PROBLEM TO WORK ON: Reproduce the complete set of records exactly. No picture is to appear in the copy.

MATERIAL PROVIDED:
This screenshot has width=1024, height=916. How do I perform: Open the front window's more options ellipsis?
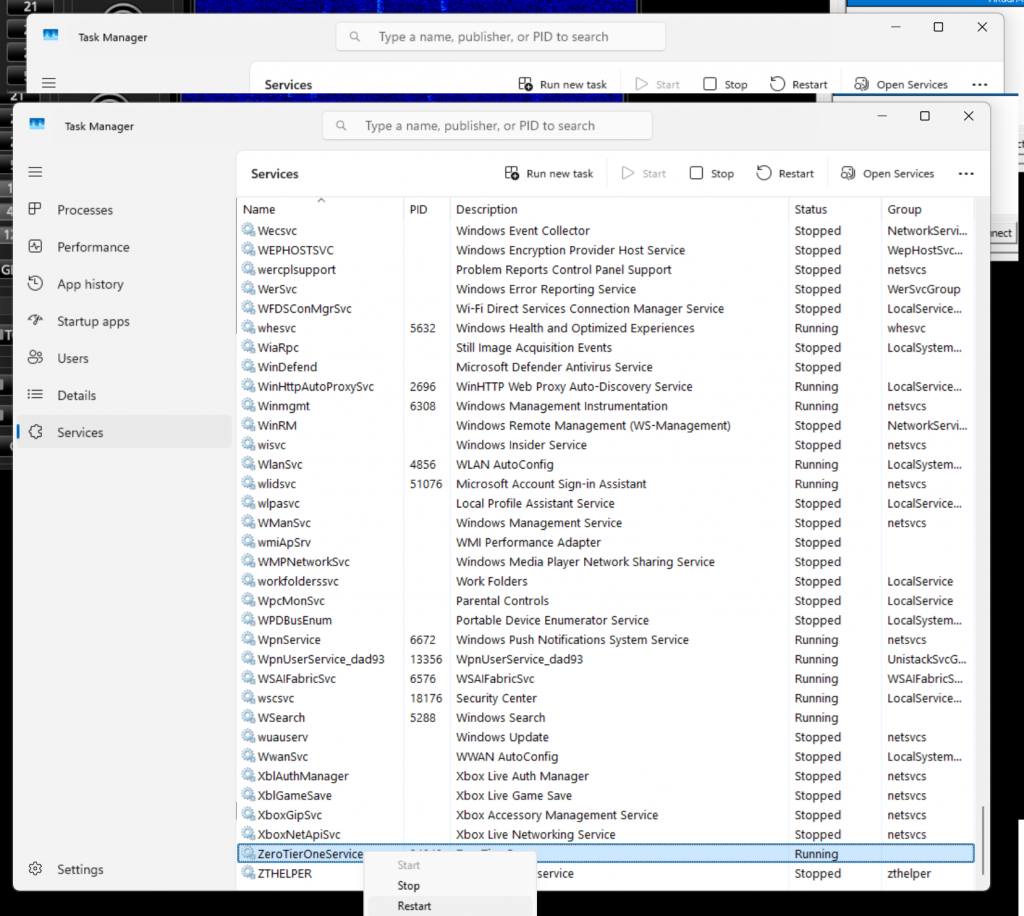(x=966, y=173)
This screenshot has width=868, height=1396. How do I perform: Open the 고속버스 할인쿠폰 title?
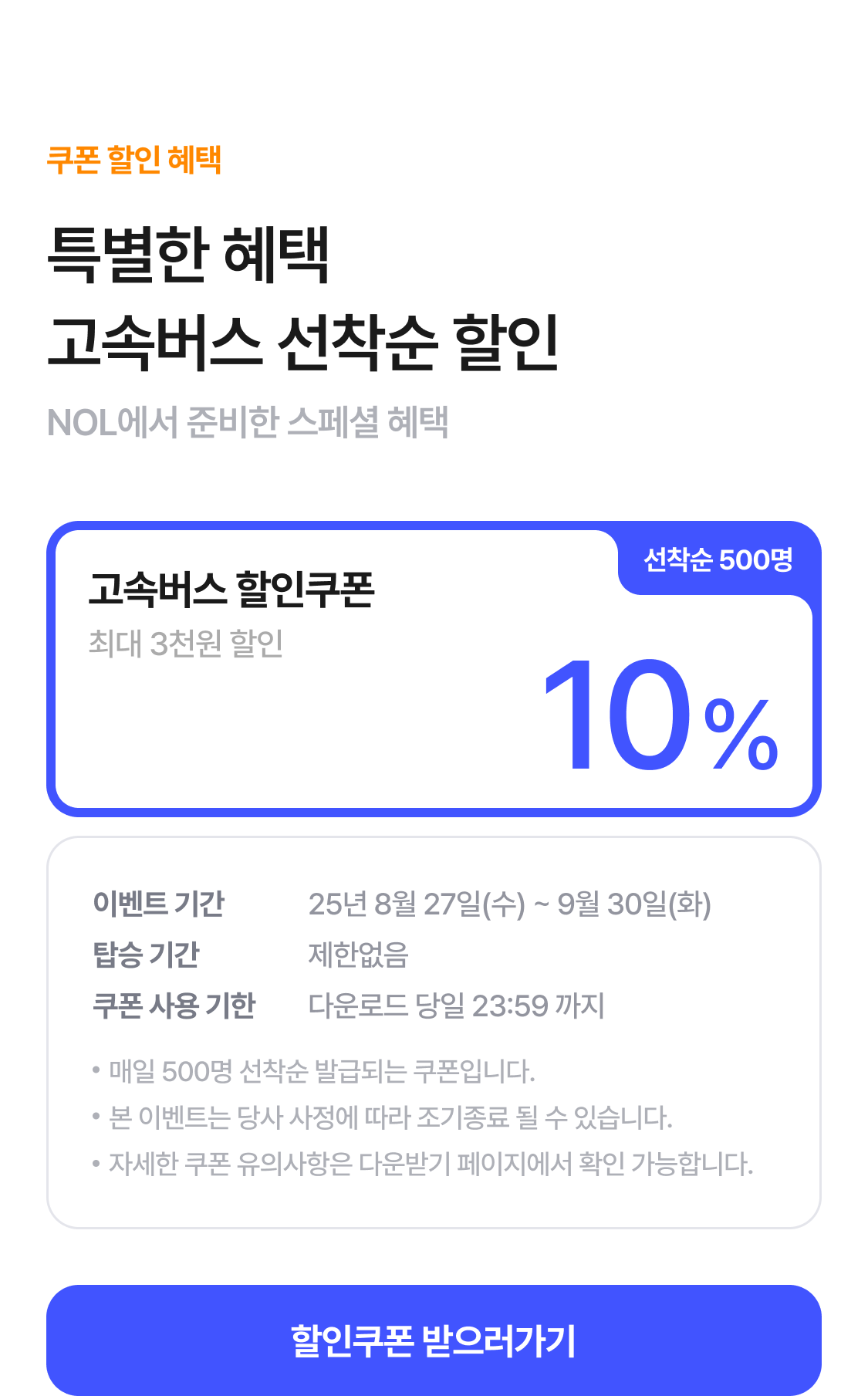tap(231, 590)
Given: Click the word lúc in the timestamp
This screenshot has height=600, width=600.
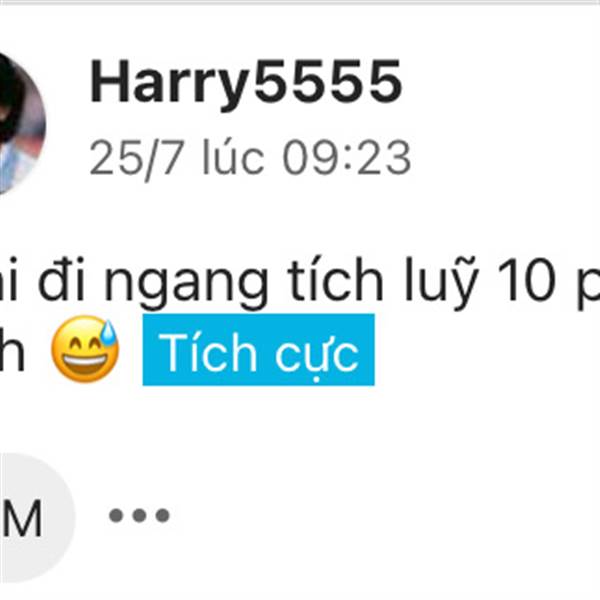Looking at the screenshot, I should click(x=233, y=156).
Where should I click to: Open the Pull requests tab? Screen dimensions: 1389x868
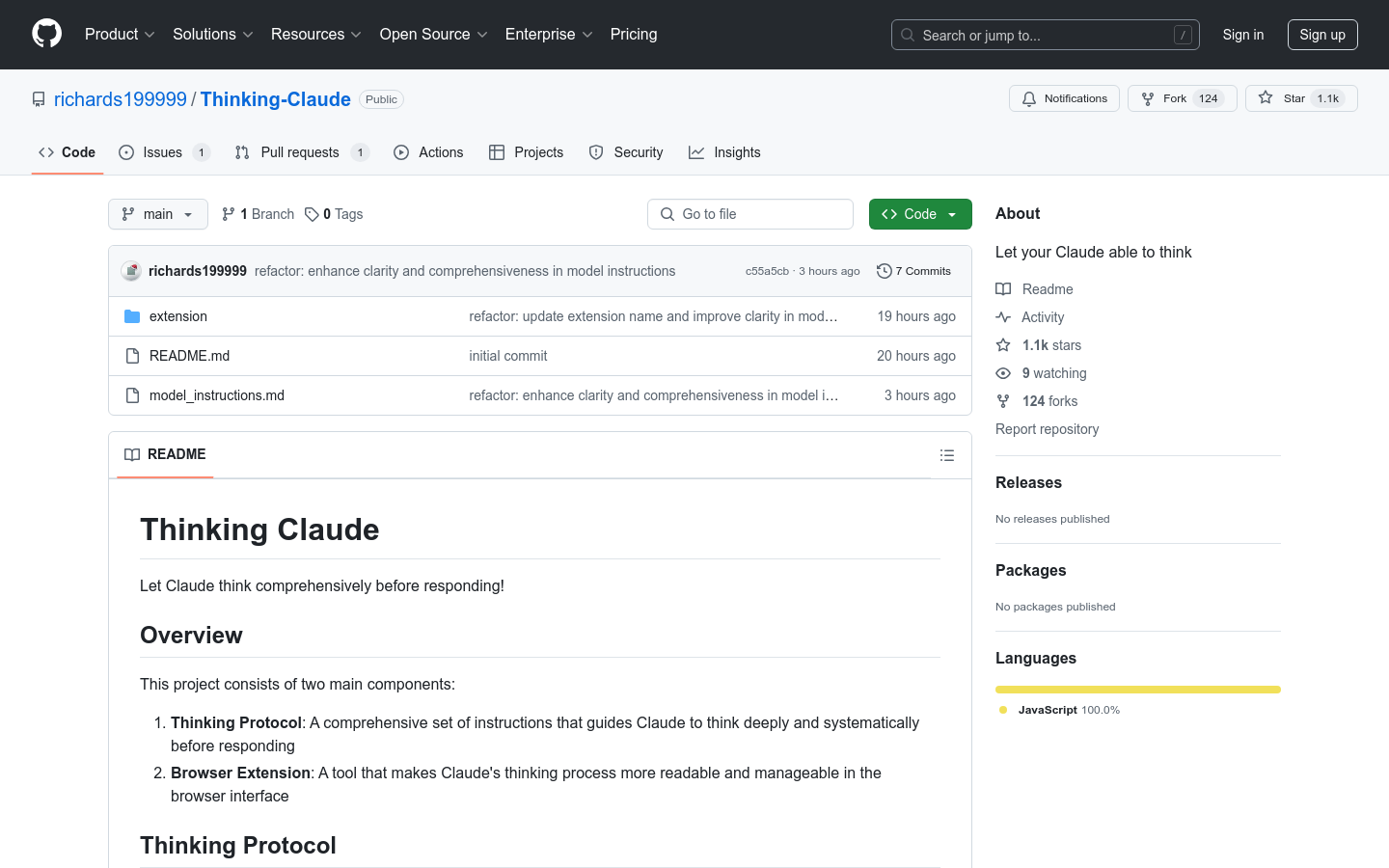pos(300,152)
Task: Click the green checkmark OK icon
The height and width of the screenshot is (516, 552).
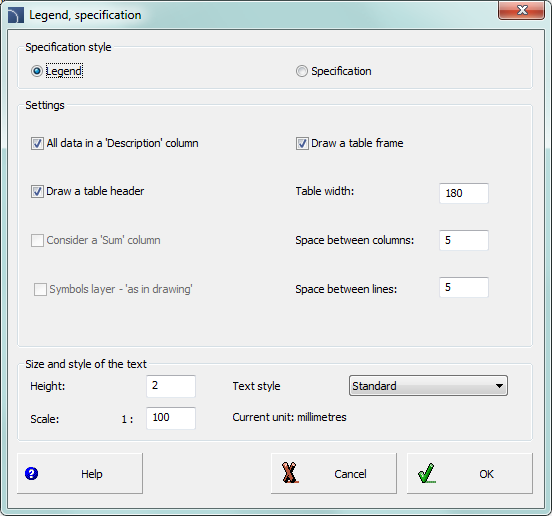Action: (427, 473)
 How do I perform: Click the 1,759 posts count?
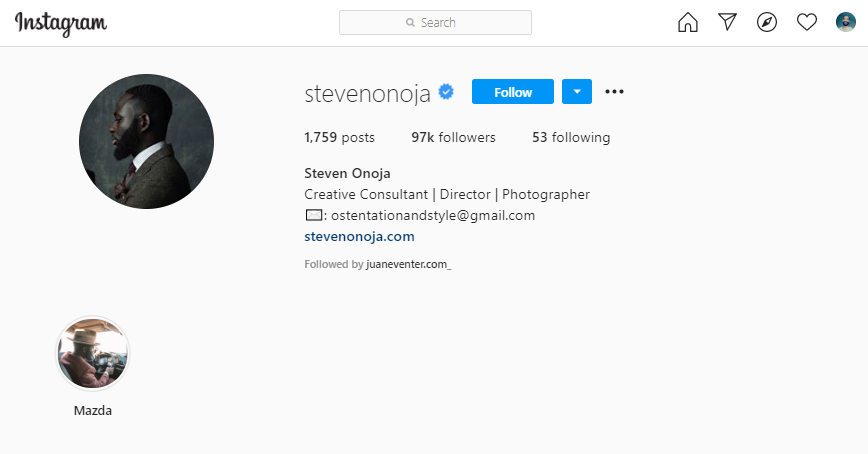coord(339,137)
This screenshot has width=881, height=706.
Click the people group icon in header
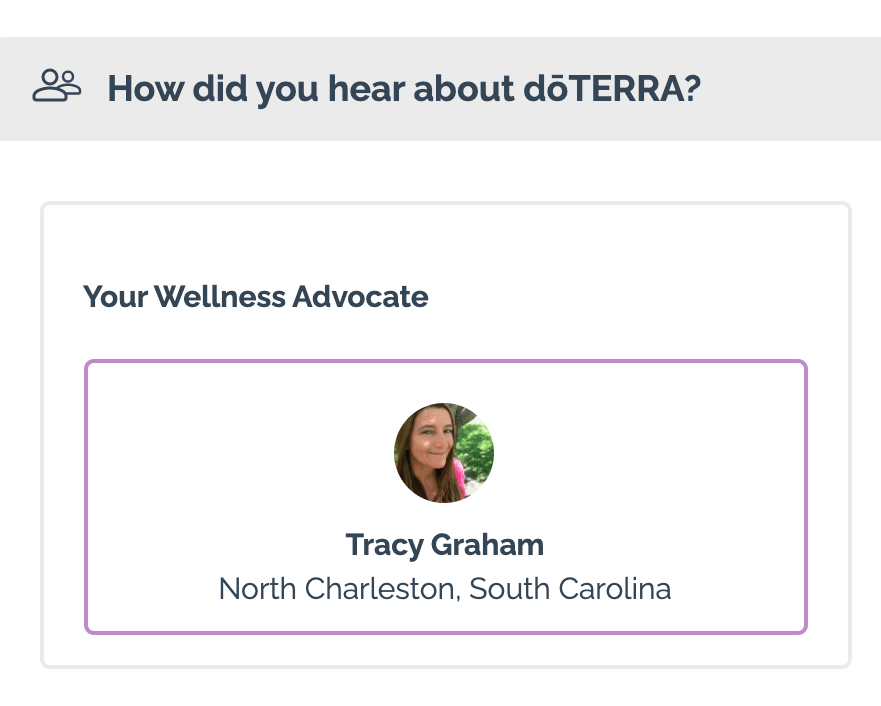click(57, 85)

SOLUTION BELOW:
This screenshot has width=1024, height=916. How do I perform: Open the front window's more options ellipsis?
(x=966, y=173)
This screenshot has width=868, height=1396. How do I perform: Open the 고속버스 할인쿠폰 title?
tap(231, 590)
Given: Click the word lúc in the timestamp
This screenshot has height=600, width=600.
Looking at the screenshot, I should click(x=233, y=156).
Where should I click to: Open the Pull requests tab? Screen dimensions: 1389x868
pos(300,152)
Task: Click the green checkmark OK icon
The height and width of the screenshot is (516, 552).
Action: (427, 473)
 How do I perform: Click the 1,759 posts count?
coord(339,137)
This screenshot has width=881, height=706.
Click the people group icon in header
click(57, 85)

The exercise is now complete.